## What you will do
**a)** Which distinct forum usernames appear in the coolant thread, counting both post headers and the names in parentheses after "Re:"?
**b)** Rewrite the stretch of the coolant thread from "## dcowan699 (Nov" through "a loaner Passat.", with "carport" in place of "garage" every time it appears.

## Excerpted text
If anyone needs to top off their coolant in between services (assuming it's not gushing out of some orifice), please top off with potable water.


----------



## PanEuropean (Nov 3, 2001)

*Re: "Insufficient Coolant" Advisory Message (PanEuropean)*

*Archival Note: *Related post discussing loss of engine coolant - 
Phaeton in ICU (Complete Engine Replacement)
...and, here's a post that discusses how to replace the auxiliary radiator on a W12 Phaeton:
W12 Auxiliary (Supplemental) Radiator



_Modified by PanEuropean at 11:44 PM 5-4-2007_


----------



## dcowan699 (Nov 22, 2004)

*Re: "Insufficient Coolant" Advisory Message (chrisj428)*

After leaving my car in the garage for over a week while in Germany, I cranked up the car first thing Monday morning and the "insufficient coolant" warning came on again. I backed the car out and sure enough, Brent and I both saw red antifreeze fluid on the garage floor. It was in the same place as Michael described (front right area). The coolant level is low. It sounds like I have the same problem you had Michael. They have my car in the shop as of now and they gave me a loaner Passat. 
Hopefully they can get this handled without any big troubles.


----------



## PanEuropean (Nov 3, 2001)

*Re: "Insufficient Coolant" Advisory Message (dcowan699)*

Hi David:
The replacement of the little auxiliary radiator is quite a simple task. To get at it, you need to remove three large parts:
*1)* The front bumper cover (easy to do, but pay lots of attention to how the electrical connectors are attached to the bumper cover in the front LEFT area during disassembly).

## Material supplied
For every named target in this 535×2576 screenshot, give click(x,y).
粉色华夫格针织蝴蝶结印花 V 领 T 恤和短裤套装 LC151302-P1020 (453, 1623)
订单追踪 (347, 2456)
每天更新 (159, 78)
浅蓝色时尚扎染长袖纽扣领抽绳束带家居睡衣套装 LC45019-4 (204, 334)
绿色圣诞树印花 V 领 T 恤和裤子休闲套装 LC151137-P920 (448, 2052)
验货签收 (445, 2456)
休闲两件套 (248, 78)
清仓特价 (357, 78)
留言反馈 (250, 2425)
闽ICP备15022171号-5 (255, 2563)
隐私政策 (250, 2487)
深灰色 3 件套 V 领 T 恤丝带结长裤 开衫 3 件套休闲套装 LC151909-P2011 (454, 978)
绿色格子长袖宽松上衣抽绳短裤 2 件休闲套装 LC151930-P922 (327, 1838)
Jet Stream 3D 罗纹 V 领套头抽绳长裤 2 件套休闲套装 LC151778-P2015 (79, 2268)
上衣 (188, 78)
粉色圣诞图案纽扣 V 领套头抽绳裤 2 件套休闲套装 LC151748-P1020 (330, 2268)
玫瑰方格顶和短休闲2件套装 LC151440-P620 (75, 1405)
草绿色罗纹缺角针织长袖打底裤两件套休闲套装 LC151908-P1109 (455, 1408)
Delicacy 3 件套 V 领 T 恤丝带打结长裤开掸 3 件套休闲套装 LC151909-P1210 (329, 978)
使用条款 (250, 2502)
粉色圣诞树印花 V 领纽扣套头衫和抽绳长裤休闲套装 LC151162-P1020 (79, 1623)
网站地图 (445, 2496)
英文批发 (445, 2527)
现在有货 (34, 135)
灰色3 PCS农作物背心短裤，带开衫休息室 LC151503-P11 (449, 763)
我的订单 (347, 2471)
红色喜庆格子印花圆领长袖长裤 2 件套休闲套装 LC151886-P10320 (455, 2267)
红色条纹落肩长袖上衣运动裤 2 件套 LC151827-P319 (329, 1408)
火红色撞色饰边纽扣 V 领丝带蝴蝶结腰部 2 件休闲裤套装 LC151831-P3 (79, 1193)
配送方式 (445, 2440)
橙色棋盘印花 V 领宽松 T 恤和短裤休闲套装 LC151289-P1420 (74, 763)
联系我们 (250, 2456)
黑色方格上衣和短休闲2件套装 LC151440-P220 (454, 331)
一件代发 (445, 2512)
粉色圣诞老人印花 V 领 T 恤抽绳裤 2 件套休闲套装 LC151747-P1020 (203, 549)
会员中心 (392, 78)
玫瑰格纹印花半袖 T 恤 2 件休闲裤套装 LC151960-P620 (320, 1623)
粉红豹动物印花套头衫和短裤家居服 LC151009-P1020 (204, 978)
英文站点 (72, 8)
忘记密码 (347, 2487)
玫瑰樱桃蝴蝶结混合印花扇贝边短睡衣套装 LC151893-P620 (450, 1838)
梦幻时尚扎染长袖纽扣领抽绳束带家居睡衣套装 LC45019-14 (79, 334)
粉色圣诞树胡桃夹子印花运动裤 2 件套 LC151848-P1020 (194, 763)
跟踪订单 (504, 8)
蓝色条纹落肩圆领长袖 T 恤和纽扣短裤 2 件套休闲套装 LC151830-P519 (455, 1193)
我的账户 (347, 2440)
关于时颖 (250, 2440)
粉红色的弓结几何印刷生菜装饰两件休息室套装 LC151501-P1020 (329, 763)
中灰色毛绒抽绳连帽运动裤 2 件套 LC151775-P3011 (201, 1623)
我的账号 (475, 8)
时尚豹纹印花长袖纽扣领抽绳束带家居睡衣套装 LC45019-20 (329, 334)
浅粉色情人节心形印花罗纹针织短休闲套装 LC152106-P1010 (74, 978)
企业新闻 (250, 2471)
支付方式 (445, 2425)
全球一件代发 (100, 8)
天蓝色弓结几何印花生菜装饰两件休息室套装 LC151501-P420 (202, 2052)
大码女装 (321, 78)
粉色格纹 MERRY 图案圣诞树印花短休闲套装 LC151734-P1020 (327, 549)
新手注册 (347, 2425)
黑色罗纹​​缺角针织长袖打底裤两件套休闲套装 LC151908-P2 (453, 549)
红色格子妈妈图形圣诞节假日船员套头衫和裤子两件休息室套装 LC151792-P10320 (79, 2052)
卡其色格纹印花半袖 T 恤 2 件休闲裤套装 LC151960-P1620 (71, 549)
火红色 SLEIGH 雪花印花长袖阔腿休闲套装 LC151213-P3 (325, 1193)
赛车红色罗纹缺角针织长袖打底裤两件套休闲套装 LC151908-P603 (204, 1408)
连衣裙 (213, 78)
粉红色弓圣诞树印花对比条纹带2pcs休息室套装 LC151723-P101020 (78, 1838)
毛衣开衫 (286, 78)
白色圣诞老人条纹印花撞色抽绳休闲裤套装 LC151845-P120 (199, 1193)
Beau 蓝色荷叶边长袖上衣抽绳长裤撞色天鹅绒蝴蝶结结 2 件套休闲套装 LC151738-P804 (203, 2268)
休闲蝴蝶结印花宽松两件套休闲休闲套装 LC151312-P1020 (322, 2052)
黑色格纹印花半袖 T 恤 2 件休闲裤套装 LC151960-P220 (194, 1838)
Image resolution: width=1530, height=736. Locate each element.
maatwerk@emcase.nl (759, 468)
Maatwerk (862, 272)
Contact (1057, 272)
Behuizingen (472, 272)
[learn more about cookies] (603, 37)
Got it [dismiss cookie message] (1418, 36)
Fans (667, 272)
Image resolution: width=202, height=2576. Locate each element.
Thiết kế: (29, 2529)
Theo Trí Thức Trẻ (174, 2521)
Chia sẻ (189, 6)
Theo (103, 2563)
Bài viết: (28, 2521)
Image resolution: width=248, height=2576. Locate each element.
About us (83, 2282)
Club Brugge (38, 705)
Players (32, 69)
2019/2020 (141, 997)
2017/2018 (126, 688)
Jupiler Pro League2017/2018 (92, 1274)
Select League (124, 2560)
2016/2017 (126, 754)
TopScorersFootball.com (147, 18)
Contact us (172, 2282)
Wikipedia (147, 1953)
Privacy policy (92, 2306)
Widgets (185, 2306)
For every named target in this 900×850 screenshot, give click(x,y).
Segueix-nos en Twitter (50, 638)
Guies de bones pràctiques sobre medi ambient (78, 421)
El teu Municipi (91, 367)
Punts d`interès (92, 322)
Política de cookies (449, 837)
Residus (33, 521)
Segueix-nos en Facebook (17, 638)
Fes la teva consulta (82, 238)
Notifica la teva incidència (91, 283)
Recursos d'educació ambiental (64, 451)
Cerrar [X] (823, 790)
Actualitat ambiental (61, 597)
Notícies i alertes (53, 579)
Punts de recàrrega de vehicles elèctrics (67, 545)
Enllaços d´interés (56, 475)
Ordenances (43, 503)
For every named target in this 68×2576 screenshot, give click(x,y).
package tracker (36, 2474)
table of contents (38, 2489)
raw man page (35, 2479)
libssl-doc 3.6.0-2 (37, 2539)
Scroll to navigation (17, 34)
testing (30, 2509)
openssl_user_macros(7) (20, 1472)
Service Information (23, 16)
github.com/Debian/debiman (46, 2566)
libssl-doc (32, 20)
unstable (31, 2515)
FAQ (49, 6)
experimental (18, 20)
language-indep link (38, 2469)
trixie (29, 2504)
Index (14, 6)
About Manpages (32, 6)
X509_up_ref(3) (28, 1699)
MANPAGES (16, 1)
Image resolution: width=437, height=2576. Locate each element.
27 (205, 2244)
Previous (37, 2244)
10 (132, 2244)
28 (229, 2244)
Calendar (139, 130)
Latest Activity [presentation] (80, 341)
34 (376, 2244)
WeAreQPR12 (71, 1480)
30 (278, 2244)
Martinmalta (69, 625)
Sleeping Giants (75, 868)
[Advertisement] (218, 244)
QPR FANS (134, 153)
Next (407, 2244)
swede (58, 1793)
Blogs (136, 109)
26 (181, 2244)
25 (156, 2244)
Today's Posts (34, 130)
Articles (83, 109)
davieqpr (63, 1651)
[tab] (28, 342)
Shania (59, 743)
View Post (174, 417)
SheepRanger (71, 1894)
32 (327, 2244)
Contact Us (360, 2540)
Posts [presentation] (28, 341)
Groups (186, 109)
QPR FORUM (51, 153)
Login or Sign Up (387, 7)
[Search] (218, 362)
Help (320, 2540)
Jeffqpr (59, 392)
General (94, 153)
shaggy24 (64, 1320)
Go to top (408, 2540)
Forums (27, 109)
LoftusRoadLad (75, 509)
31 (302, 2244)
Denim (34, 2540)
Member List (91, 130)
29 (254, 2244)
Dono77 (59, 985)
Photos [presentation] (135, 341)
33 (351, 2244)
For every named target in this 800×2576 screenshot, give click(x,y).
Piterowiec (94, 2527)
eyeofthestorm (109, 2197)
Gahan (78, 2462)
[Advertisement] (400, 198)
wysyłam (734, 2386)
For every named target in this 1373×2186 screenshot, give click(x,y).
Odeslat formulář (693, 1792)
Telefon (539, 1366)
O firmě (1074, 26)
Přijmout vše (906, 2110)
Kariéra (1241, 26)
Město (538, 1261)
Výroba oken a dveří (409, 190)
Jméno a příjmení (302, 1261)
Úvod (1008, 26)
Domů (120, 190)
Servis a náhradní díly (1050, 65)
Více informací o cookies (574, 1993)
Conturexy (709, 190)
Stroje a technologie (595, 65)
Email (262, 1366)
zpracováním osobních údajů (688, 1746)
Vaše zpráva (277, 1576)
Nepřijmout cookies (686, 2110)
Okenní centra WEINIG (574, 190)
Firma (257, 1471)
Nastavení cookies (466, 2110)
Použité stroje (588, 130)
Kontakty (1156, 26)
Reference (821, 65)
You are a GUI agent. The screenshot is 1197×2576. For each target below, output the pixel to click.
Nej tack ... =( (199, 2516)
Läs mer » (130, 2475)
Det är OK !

## Solutions to the exercise
**a)** PanEuropean, dcowan699, chrisj428

**b)**
## dcowan699 (Nov 22, 2004)

*Re: "Insufficient Coolant" Advisory Message (chrisj428)*

After leaving my car in the carport for over a week while in Germany, I cranked up the car first thing Monday morning and the "insufficient coolant" warning came on again. I backed the car out and sure enough, Brent and I both saw red antifreeze fluid on the carport floor. It was in the same place as Michael described (front right area). The coolant level is low. It sounds like I have the same problem you had Michael. They have my car in the shop as of now and they gave me a loaner Passat.